When I received an email from “Clyde” that completely ignored our parenting schedule. The email said he wanted to take Happy Boy over my birthday… again, for the 4th consecutive year… outside of Clyde’s scheduled visitation.

So, apparently Clyde and Blah Blah are bored again because they pull some stunt every Spring, like clockwork. I was just hoping we’d finally skip a year; however, it appears the couple’s counseling isn’t working and they need something exciting to keep their mundane relationship alive.

(((((( heavy sigh ))))))

Clyde and I already discussed summer plans in private so I know this is actually Blah Blah writing… again.

I just hope this isn’t the start of more courtroom bullshit, but you never know with people like that…… because as the saying goes:

“Misery loves company”

 

2 Comments

  1. Atf

    Your website only cements the idea that my ex is/was a sociopath. I could write volumes about our 10 month marriage, a PPO, Permanent orders, appeals, etc.., etc, on and on and on. It’s like we were married to the same guy or something! But now I know that these kinds of people exists for real..
    I’m at that point in my post divorce days dealing with his (threat only) appeals and crap. I’ll end up having to get a judgement against him and then wage garnishing because he won’t follow the orders of the court.
    He has destroyed my personal belongings and. Driven up my attorney fees into the tens of thousand of dollars. Harassed, threatens, manipulated, intimidated, etc…. NOW the courts have ordered HIM to pay up. He has to pay me back for the tens of thousands of dollars on personal property he just felt like ruining, I eventually secured a PPO against him. And he has to pay back 90% of my attorney fees for wasting her time in dealing with his daily threats and intimidation. He has gone to jail for violating the PPO. It had zero effect.
    Right now he is in contempt of court for non-payment and disregard to the courts orders…. I could go on and on and on.
    Fortunately I have no kids with this “thing” but he does have two boys with his first wife and I CANNOT imagine that horrible scenario. It’s bad enough being associated with a sociopath and being his victim it’s another thing all together having your kids having to “look up” to this “dad”. The oldest just went away to school this year and FINALLY can get away from this guy but it’s his younger one that I worry about. He has no chance of seeing things normally. He’s completlry controlled by this guy. How do these kids know how to properly navigate through life with this kind of parent?
    I just wanted to say that it is unfortunate to meet on a site like this yet I can’t help but feel so incredibly relieved knowing that there are others like him. Exactly! Everything! I count my blessings that I am tied to him no longer. I just can’t imagine having to deal with him the rest of your children’s lives! I admire your bravery. Sometimes when I read your posts I can still see a little control he still has over you and it made me realize that it must take an awfully long time to trust or believe in any one ever again, especially your own choices. I hope I do. I would love to meet a normal man with human rationale and compassion and just plain nice. I never seem to get those kind. I don’t know why. I’m a very good person and people like me a lot. It’s like you said, the narcs just sniff me out.
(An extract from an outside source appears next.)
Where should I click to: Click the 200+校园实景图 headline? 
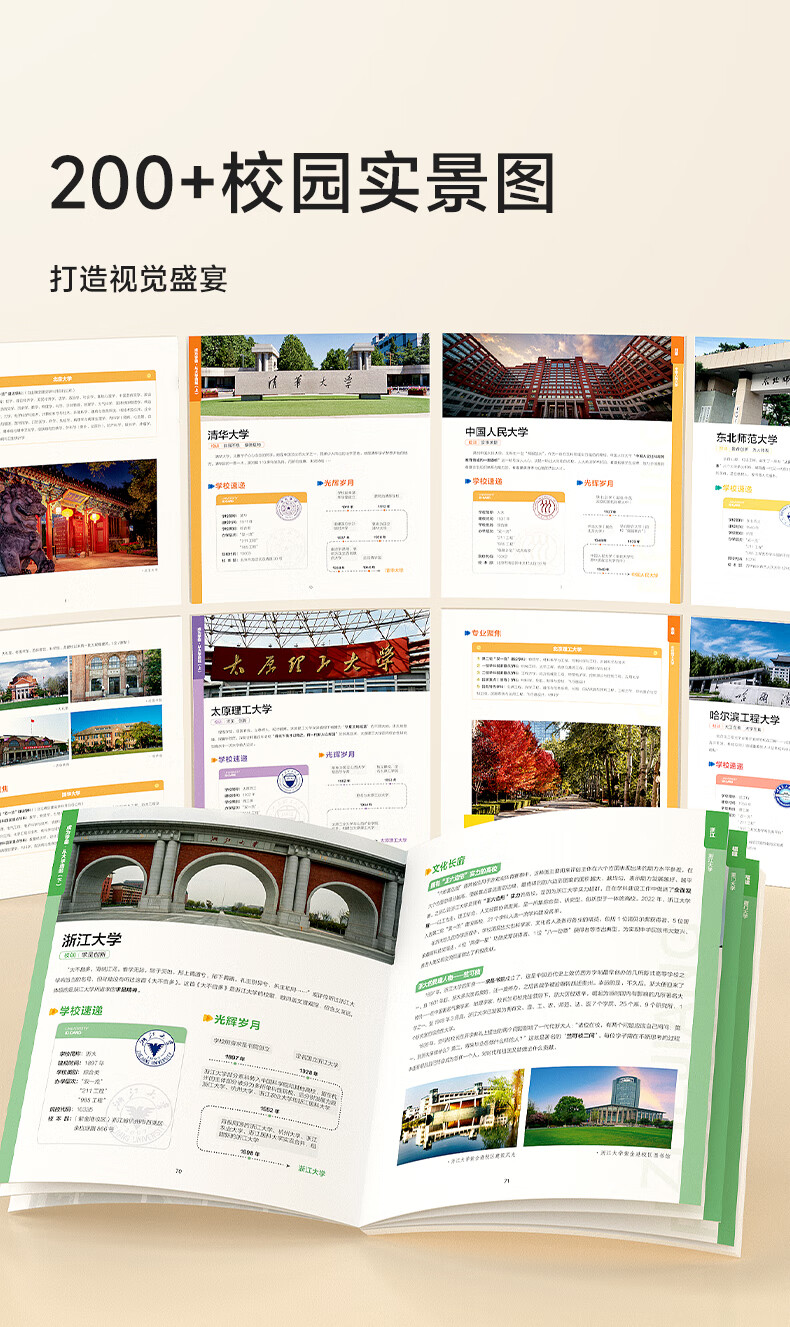point(302,183)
  2. I sympathize with your plight! The best advice I was given was #1) Do some geographical relocation therapy (it really does work wonders for your sanity)… #2) Don’t date for at least one year — but in my case, I’ve gone much longer and I question ever being in another relationship again. I just don’t see the benefits (especially when I hear everyone else’s drama or my neighbors constantly arguing). As far as children involved, there’s not much you can do but give them the tools to figure it out on their own. I actually think it’s better they have SOME contact with their pathological parent because they can see the parent’s craziness with their own eyes instead of having some false idealistic fantasy about what type of person their parent is. Kids are much more intelligent and aware than adults give them credit for. Start trusting your instincts. Hugs!